Nevertheless, according to Ustenko, Britain loses in the short term but wins in the medium- and long-term prospects thanks to increasing exports, lowering imports and decreasing the foreign debt "which immediately became cheaper": "They moved from 1.5 (dollars per pound) to 1.25. Their debt now costs them less. They will spend less of their GDP on servicing the national debt and government guarantees."
He also suggested that as a result of the referendum and the fall of the euro and the pound, the National Bank lost a huge amount of money unless it had converted a part of the gold and currency reserves kept in these currencies into the US dollar.
Ustenko also sees opportunities for Ukraine in the uncertainty around Britain.
"For business, there is nothing worse than uncertainty and it is quite possibly going to last (the UK's final exit from the EU – ed. note) for up to seven years. For business, it is better to have either opportunities or a closed window. Because no-one invests in an unstable economy. But flows, colossal flows remain. And Ukraine has a historic chance – to draw a part of these flows," the expert said.
Top leaders' reaction:
"It's sad, but 'we should do our thing'," President Petro Poroshenko quoted Pavlo Tychyna's poem on Facebook. He said he hoped that, despite the referendum's outcome, the UK remains in a united Europe and will defend common European values.

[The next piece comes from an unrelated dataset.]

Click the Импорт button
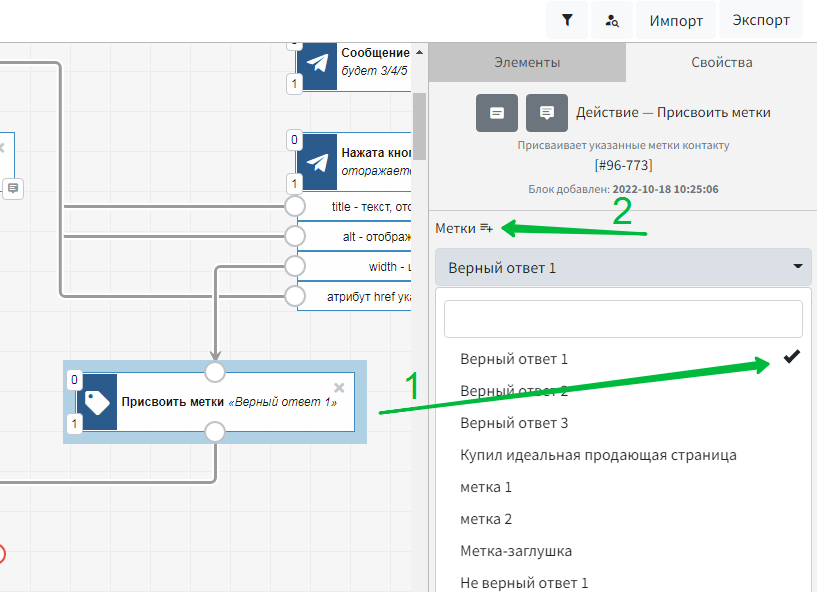 click(676, 20)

"I believe the current challenge for the EU is to find a way to the hearts of eurosceptics, so as not to give any chance to the opponents of the European integration project and their generous sponsors. I expect the sanctions against Russia as the aggressor state to be extended," he said.
"Unfortunately, it is not the best day for united Europe. I accept and respect the result of the referendum in Great Britain but I also believe that the unity of European nations will be preserved after all because it is based on the democratic values which we share," Prime Minister Volodymyr Groysman said on Facebook.
He said that Ukrainians remain committed to democratic values.
"We have suffered for our European choice and will continue to pay a high price for it while protecting not only our sovereignty but the eastern border of Europe. Therefore we will further fight for a strong and united Europe and reinvigorate European integration processes," he added.